● EXERCÍCIO ESCRITO A:
Responda com base no texto a seguir.
(i) Em que data foi publicada a postagem intitulada "carpinejasso no meio de maio"?
(ii) Que cor tinha a blusa vestida antes de entrar no casaco de lã cinza?
(iii) Segundo o texto, quem está sempre a roubar as palavras, sem mesmo sabê-lo?

● TRECHO DO DOCUMENTO:
-------

Ninguém pode tomar de ninguém o que lhe pertence por direito, sob pena deste - o malvado larápio sem coração - saber eternamente que aquilo nunca será realmente seu. E que isso seja uma praga que eu lhe rogo neste momento. Todo objeto roubado tem a sua história. Como um castigo a quem a roubou, a bicicleta tomada sempre falará por si. E que isso lhe incomode pelo resto dos seus dias.

16 maio 2008

carpinejasso no meio de maio

"Viver é um constrangimento: é vulnerabilidade. Amar é esperar a opinião distinta da nossa e suportá-la."


Carpinejar. Sempre ele a me roubar as palavras, sem mesmo sabê-lo.

13 maio 2008

eternamente, Yolanda

Há uma no atrás eu pousava na terra natal, mais uma vez. Era noite e era frio. E frias foram as palavras que consegui para descrever esta minha chegada, tão diferente do que realmente o foi. Pois já faz um ano que isso aconteceu. E em um ano tudo pode esfriar, se deixado propositalmente à janela, para ser esquecido ou roubado pela roda do tempo.

Coisas do acaso, ou de meras circunstâncias. Há um ano atrás eu era uma outra que chegava, e permaneci outra que se via ali como sempre fora. E todos me reconheciam como tal, mesmo trazendo o vento nos cabelos agora lisos. Até o frio me reconhecia, quando vesti aquela blusa vermelha e entrei confiante naquele pesado e cheirando a guardado casaco de lã cinza. E quando alguém me perguntava "Querida, voce não está sentindo frio?" eu pensava que nem mesmo com a fúnebre reunião familiar prestes a acontecer eu sentiria este frio, pois algo acendia minha lareira interna e me fazia em brasa.

Como explicar a amizade do amor que nunca termina e jamais vai terminar? Eu trazia a mim numa noite fria e estrelada, já sabendo da tristeza e da morte, quando busquei por ela sem saber. Mas o que meus castanhos e sempre crédulos olhos viram foi uma fogueira de pessoas queridas que vinham ao meu encontro. E todos no frio da noite e da tristeza se tornaram como cobertores e mantas que me aqueceram. Nem sabia se eram lágrimas ou suor. Derreti-me. Capitulei. Eu, que tão somente me trazia, era levada de volta no tempo pelo abraço daqueles que me eram tão queridos.

E no ar da noite cantamos as nossas canções da memória pródiga, abraçadas umas às outras, em meio a caminhos de almas, de flores, anjos de pedra e orvalhos. Nos afastamos da tristeza para poder cantar uma canção que é muito mais do que uma canção. Quisemos que fosse uma verdadeira declaração de amor à vida que se fora. Uma canção de amor à nós mesmas, felizes e agradecidas pelo reencontro há séculos conspirado e maquinado pelas estrelas.

Lá de cima ela certamente ria daquela cena e dobrava-se sobre si mesma, de tanto rir.

"Yolanda, eternamente Yolanda".

Quem nos via ali naquele instante, abraçadas e acinzentadas pela noite, olhos brilhantes, corações em chamas e queixos erguidos, jamais entenderia. Nem uma imagem, nem mil palavras, nem luvas, nem lenços. O vapor de nossas bocas foi-se agradecido às mesmas estrelas, levado pela transparência de uma profunda alegria - talvez meio contida -, alegria de velório e de cemitério, alegria de mães, filhas, tias, primas, amigas.

-------

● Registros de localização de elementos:
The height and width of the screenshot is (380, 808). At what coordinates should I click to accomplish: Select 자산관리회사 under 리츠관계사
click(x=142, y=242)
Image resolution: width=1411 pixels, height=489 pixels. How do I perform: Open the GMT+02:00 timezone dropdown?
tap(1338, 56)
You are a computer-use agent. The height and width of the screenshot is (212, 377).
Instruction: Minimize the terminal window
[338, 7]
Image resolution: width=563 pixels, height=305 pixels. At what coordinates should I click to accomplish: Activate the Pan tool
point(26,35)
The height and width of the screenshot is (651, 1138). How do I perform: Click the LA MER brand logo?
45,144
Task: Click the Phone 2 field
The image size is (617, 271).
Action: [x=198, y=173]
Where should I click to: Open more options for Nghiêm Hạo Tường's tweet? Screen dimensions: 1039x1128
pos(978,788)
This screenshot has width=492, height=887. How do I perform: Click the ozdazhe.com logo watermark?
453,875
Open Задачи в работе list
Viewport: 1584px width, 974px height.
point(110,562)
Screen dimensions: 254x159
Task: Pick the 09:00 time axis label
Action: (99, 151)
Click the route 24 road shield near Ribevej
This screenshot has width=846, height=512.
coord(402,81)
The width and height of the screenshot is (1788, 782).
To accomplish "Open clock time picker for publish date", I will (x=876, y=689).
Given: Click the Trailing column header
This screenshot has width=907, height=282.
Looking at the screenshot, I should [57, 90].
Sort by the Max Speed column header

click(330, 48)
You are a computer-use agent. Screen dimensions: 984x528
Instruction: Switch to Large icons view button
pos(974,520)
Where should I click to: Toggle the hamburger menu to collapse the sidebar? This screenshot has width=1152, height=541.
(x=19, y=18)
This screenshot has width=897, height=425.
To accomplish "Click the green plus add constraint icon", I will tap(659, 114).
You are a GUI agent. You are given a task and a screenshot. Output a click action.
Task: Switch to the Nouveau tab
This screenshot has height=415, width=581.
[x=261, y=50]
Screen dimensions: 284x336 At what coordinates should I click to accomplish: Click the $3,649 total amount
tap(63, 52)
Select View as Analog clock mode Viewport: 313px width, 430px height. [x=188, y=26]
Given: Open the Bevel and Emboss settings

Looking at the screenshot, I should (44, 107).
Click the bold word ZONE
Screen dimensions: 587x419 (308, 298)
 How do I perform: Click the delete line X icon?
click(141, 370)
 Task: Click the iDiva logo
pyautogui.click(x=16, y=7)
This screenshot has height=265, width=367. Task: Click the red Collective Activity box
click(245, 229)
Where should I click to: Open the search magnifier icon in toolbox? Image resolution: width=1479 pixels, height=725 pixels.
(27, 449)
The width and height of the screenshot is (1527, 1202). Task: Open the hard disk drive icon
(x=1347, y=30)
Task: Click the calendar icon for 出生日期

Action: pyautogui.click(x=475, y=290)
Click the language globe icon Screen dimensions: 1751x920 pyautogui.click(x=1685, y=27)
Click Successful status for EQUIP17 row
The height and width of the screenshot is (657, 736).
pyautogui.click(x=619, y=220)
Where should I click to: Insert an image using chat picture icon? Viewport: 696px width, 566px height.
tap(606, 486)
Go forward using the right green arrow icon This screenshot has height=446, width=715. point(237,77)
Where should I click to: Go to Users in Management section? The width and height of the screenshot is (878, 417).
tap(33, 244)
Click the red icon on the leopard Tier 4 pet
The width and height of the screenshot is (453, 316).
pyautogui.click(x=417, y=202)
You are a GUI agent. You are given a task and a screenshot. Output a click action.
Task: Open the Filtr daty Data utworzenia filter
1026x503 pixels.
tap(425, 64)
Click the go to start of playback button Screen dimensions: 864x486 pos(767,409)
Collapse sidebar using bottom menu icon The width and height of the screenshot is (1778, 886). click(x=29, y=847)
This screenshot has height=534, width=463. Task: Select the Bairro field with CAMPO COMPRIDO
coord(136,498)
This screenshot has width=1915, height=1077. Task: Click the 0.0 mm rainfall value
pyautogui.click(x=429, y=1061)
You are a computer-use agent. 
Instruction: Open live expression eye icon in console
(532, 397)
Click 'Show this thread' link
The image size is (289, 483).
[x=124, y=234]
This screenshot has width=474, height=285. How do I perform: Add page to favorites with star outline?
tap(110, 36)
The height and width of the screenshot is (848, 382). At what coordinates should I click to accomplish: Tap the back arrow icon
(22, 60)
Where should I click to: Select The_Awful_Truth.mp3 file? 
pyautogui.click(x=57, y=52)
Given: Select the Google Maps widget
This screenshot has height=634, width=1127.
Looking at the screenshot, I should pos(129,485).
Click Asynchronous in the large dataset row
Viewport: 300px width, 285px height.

-------

● EXERCÍCIO ESCRITO B: Reescreva a parte dos registros que vai da linha que contém "Where should I click to: Insert" até a linha que contém "pyautogui.click(x=429, y=1061)". Troque "sidebar" por "side panel", mantenha todo o resto igual e apresente somente essas linhas.

● RESOLUÇÃO A:
(i) 16 de maio de 2008.
(ii) Vermelha.
(iii) Carpinejar.

● RESOLUÇÃO B:
Where should I click to: Insert an image using chat picture icon? Viewport: 696px width, 566px height.
tap(606, 486)
Go forward using the right green arrow icon This screenshot has height=446, width=715. point(237,77)
Where should I click to: Go to Users in Management section? The width and height of the screenshot is (878, 417).
tap(33, 244)
Click the red icon on the leopard Tier 4 pet
The width and height of the screenshot is (453, 316).
pyautogui.click(x=417, y=202)
You are a GUI agent. You are given a task and a screenshot. Output a click action.
Task: Open the Filtr daty Data utworzenia filter
1026x503 pixels.
tap(425, 64)
Click the go to start of playback button Screen dimensions: 864x486 pos(767,409)
Collapse side panel using bottom menu icon The width and height of the screenshot is (1778, 886). click(x=29, y=847)
This screenshot has height=534, width=463. Task: Select the Bairro field with CAMPO COMPRIDO
coord(136,498)
This screenshot has width=1915, height=1077. Task: Click the 0.0 mm rainfall value
pyautogui.click(x=429, y=1061)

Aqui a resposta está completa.